誰とも関わらずに生きる人など絶対にいないから。
 
どんな人も生活をするだけで影響を与え合っています。
 
街ですれ違う見ず知らずの人の行動に、嫌な気持ちになることがあるように。
また、逆に心があたたまるような、幸せな気持ちになることがあるように。
 
自分の行動も、知らないうちに誰かに影響を与えることがあると僕は思います。
それなら、少しでもプラスな影響を与えられる生き方をしていたいですよね。
 
 
話は戻りますが、こういったイベントをきっかけに”いじめについて考える”ということ。
きっと難しい知識は必要なくて「いじめがなくなってほしい」と一人ひとりが感じるだけで十分なのだと思います。
 
鈴木さんのお話も、知識やアイデアについてではなく、主に体験から学ばれたことを話してくださいました。
世界的にも活躍され、自分とはまったく違う世界の人だけれど、心はみんな同じ人間なんだと感じました。
 
「自分と同じだ」と感じさせてくれる人の存在は、生きる上で大きな励みになります。
 
不登校だった頃の経験から、僕はそのことを学びました。
JERRYBEANSも誰かにとってそんな存在になれたら嬉しいです。
 
 
フォーラムの中で、自分と同じだと感じた場面がもう一つありました。
 
鈴木さんの講演後にあった、中学生と市長と鈴木さんのディスカッションコーナーでのことです。
 
中学生が日頃感じている思いを、生の声で聞けるというのは貴重なことです。
どれも興味深いものでしたが、中でも心に響いたのは「自分と同じだ」と感じた言葉でした。
 
「いじめられたとしても、その経験を乗り越えると強くなれる。そう思っている大人がいるけれど、いじめられて強くなった人は僕のまわりにはいない。傷ついてトラウマを抱えたり、鬱になったり、ときに自殺未遂をしたり‥」
 
この言葉を聞いたとき、僕は共感して泣きそうになりました。
 
こうして文字に起こして読み返してみると気付いたことがあるのですが、彼は考え方の話をしているようで、実際あることしか言っていないのです。
 
その考えに共感したというよりも、実際にまわりで起こったことが同じだったのです。
 
僕の友人にもいじめを受けた経験を持つ人が何人もいますが、どれだけの年月が経っても皆深い傷を持っているように思うからです。

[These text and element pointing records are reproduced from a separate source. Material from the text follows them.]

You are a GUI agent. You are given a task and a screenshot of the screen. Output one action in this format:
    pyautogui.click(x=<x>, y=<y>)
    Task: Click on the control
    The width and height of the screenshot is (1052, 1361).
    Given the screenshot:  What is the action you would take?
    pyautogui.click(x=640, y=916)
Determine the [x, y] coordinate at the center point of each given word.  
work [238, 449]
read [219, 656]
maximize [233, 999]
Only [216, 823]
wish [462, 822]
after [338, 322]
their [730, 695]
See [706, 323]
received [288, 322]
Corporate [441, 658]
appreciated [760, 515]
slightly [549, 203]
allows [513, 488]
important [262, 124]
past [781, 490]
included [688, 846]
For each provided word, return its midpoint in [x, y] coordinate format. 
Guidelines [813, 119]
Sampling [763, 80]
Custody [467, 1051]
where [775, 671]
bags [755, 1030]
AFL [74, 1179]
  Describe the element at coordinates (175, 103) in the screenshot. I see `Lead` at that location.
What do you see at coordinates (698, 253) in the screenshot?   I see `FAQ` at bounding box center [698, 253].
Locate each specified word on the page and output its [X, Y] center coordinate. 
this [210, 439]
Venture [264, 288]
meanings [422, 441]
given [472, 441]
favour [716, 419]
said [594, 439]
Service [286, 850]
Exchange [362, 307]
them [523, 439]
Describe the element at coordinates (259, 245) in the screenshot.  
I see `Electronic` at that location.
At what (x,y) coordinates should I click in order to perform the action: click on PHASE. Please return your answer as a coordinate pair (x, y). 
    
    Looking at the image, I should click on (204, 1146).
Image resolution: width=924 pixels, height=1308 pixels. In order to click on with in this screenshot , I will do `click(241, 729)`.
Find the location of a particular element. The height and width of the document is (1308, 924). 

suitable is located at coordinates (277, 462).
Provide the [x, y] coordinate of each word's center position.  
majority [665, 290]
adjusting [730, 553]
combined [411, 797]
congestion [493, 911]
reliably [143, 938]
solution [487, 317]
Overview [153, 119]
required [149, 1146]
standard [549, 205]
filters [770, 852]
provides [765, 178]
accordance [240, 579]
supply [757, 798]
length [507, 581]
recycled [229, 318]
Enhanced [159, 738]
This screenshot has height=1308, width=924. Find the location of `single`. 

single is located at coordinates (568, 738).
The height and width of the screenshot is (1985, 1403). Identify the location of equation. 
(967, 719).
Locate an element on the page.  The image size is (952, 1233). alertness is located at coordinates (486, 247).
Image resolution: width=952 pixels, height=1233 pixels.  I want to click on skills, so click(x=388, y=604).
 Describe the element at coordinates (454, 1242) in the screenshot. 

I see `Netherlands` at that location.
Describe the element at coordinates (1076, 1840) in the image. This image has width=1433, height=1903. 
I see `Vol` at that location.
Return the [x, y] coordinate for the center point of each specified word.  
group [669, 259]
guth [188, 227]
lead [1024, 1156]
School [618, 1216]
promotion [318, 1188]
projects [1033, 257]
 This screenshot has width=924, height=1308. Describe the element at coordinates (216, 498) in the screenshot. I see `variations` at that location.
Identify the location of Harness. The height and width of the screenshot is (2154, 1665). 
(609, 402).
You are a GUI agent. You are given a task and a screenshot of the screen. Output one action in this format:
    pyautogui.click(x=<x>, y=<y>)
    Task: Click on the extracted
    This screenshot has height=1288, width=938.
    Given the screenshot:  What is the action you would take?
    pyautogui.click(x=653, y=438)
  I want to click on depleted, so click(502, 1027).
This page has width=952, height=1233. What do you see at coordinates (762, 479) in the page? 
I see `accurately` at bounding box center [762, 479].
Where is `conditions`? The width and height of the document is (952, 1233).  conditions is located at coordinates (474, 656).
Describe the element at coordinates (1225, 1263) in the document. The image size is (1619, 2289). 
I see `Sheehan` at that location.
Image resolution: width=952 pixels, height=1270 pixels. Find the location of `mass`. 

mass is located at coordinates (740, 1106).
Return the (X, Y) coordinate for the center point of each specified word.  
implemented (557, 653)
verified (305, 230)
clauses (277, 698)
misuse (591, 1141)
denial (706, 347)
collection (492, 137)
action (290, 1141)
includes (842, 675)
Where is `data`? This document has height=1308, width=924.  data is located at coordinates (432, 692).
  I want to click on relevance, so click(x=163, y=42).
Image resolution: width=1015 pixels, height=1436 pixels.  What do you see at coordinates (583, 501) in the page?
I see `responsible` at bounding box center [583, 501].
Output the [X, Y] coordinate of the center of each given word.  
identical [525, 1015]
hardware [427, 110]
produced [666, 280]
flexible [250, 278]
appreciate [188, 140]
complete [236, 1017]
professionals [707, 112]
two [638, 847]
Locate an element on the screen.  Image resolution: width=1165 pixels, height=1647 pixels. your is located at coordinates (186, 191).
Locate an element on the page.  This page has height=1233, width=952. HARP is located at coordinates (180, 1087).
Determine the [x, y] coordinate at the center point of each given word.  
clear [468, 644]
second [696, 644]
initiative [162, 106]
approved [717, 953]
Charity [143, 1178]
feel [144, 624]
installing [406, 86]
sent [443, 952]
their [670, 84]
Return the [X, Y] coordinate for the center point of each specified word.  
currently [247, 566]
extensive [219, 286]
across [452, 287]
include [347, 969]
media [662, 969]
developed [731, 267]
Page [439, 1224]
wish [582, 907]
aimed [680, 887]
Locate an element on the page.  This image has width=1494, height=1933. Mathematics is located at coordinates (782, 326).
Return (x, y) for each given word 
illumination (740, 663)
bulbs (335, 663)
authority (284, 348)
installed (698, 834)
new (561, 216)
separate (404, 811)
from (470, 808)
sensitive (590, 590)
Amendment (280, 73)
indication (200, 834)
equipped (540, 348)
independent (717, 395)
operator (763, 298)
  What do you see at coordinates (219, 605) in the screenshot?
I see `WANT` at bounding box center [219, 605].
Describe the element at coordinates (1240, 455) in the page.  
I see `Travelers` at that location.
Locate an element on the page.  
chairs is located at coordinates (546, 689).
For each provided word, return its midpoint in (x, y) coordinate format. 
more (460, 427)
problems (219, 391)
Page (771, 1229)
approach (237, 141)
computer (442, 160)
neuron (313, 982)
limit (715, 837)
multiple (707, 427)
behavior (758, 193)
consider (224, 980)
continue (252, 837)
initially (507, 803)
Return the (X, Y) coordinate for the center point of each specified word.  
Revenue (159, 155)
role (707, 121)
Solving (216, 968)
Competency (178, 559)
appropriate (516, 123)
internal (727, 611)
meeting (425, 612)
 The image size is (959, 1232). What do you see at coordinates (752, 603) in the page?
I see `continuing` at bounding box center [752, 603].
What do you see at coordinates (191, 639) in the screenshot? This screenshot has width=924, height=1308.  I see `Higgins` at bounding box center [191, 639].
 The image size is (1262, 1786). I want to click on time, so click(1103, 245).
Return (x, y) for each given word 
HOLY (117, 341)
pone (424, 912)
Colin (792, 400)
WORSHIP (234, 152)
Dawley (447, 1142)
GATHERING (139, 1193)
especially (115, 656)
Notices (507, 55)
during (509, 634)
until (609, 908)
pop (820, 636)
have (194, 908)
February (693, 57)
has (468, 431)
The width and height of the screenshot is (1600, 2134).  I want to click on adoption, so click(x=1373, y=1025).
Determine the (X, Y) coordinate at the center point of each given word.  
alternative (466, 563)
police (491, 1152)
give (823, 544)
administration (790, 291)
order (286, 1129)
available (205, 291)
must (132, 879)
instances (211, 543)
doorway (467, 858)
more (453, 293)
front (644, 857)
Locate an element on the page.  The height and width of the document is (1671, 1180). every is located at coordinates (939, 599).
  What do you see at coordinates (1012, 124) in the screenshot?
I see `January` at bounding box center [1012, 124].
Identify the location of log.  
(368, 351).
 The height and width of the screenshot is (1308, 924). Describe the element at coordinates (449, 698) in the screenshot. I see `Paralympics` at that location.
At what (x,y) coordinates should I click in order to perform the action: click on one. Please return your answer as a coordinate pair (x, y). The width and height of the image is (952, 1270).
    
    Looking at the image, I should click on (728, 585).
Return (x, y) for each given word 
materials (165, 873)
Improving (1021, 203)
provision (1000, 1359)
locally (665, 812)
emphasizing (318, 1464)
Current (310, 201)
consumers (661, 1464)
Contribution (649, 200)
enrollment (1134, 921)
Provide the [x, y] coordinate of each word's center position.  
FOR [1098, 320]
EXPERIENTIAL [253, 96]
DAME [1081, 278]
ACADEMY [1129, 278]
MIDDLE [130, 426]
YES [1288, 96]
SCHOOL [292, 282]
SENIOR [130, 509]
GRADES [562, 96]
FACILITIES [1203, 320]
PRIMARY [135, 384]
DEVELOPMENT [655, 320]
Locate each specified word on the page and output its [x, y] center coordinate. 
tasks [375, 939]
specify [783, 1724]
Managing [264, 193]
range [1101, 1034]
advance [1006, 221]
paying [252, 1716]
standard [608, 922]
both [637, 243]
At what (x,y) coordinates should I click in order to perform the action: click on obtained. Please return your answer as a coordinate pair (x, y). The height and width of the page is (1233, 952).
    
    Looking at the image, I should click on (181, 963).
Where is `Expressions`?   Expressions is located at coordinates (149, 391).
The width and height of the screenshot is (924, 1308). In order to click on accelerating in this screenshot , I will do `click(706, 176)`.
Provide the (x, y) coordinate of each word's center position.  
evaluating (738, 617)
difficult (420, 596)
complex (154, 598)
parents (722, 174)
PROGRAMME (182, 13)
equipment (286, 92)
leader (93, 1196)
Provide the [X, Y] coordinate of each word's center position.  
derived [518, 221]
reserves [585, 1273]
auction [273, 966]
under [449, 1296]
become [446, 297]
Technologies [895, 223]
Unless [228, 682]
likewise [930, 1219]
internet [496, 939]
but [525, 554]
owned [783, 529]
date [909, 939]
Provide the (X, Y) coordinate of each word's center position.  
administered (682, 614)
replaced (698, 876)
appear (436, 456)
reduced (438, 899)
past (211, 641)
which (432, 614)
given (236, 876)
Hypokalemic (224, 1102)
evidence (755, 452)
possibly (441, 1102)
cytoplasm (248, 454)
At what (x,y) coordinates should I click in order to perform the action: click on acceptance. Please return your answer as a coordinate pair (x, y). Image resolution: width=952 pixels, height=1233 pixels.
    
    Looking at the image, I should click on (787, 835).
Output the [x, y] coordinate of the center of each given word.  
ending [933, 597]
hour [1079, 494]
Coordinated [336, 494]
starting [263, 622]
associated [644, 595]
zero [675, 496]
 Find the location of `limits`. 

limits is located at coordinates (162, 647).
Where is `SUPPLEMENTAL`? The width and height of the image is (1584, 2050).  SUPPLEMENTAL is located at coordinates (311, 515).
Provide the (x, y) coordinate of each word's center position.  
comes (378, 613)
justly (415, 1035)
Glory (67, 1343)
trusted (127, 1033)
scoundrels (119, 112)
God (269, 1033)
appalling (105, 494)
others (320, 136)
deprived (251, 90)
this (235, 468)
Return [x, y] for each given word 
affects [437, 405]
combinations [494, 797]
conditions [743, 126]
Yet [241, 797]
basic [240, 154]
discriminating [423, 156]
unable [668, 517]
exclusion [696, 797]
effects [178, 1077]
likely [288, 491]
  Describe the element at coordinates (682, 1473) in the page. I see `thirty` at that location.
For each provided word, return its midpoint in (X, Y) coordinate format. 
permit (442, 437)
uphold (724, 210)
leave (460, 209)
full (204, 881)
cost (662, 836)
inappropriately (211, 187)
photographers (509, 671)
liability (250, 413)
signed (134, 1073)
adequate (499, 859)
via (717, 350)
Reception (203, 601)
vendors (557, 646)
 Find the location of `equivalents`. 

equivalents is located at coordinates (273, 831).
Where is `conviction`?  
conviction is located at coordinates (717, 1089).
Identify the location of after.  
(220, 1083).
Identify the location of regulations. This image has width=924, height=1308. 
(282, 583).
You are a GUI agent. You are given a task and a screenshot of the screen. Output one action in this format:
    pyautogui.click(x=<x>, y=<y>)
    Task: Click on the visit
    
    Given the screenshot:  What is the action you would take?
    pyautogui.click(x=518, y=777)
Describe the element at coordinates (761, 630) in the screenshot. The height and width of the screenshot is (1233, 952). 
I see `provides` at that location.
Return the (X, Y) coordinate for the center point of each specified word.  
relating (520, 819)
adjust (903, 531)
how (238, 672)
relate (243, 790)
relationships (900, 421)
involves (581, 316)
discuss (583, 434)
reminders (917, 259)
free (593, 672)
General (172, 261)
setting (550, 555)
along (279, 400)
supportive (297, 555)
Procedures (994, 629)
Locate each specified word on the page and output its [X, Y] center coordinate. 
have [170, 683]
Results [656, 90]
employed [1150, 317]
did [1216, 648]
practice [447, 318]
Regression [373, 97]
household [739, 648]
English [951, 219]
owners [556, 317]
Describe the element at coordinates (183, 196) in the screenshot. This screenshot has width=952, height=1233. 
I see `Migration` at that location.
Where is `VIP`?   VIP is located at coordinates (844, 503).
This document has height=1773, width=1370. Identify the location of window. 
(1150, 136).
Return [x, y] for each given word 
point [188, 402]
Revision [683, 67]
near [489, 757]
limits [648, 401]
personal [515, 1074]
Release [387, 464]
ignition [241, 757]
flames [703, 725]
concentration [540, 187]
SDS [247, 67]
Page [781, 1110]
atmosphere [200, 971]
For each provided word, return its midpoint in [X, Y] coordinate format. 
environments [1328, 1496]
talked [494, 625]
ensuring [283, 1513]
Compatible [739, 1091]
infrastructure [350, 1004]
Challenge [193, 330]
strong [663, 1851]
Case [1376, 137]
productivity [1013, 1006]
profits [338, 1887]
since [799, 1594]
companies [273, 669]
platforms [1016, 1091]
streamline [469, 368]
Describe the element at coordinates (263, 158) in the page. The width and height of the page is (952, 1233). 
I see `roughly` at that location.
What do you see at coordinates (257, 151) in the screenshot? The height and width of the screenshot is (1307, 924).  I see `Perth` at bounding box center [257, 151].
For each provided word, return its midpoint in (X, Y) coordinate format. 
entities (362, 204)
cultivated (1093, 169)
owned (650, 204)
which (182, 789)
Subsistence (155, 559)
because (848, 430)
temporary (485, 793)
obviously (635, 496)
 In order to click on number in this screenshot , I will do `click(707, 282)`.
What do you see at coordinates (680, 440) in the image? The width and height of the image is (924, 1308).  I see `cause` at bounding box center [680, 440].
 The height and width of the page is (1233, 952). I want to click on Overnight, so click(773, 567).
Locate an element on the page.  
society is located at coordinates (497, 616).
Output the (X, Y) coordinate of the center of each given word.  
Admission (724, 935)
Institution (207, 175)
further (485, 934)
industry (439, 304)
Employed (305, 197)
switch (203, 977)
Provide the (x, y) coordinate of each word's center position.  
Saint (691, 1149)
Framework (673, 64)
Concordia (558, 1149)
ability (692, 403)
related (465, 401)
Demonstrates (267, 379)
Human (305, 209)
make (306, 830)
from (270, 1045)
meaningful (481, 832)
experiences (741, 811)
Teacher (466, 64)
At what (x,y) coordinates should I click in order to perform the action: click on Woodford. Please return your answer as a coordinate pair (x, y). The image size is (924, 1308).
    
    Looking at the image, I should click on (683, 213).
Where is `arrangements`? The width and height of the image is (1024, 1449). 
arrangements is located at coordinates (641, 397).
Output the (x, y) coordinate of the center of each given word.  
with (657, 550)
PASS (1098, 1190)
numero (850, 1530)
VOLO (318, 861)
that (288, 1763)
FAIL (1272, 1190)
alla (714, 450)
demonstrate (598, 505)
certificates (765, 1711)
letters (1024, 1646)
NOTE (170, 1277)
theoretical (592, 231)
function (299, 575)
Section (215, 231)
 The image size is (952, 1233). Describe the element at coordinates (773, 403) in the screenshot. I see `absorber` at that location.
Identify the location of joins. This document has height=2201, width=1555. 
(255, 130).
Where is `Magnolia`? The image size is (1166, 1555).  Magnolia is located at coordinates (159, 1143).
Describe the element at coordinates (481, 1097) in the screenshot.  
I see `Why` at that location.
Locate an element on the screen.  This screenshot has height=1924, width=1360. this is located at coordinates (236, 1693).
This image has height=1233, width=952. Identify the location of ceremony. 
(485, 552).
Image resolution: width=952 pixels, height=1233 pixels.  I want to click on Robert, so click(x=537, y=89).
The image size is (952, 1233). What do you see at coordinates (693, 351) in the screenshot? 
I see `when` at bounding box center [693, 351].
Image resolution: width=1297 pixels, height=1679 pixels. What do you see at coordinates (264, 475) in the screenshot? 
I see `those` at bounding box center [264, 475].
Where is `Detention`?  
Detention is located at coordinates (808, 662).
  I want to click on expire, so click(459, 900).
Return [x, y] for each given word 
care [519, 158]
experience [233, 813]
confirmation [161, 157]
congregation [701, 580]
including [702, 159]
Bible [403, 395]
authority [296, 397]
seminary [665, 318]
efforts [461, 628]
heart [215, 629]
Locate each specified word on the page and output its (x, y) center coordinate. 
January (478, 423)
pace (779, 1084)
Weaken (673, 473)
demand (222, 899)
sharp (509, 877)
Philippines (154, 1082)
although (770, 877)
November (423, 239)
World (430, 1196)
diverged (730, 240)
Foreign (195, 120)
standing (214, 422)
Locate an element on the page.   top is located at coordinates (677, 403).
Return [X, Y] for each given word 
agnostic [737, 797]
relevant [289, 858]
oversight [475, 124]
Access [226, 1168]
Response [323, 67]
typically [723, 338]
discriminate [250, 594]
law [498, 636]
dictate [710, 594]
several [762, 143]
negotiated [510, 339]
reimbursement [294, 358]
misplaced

もちろん強い部分はありますが、絶対にいじめのおかげなんかではありません。
彼ら自身がまったく別のものから自分の力で得てきた強さです。
 
発表してくれた彼は「いじめられて強くなる」という、まわりの大人が植え付けようとする考え方を受け止めながらも「それって本当か?」と、自分の中で疑問を持っている。
 
彼が実際にあるそれを教えてくれたことで、僕も確信に変わった思いがありました。
 
その疑問は正しいよ。
 
いじめられて強くなることは絶対にない。
そして、いじめを肯定する要素など、少なくとも他者が語ってはいけない。
 
いじめられて強くなるという考え方は、何も知らない人が、自分の中のイメージだけで出した悪気のない答えだと思う。
良かれと思い、励まそうとし、根性論を語る大人は多いから‥。
 
そして、子どもの悩みはこれからの時代の変化に沿ってどんどん変わっていくと思う。
大人の感覚では理解しにくいこともあると思う。
 
子どもたちのことを考えるうえで、想像することはもちろん大切だけれど、想像するだけではなくその思いをちゃんと知らないといけない。
 
そんなことを大切に思える大人でありたいです。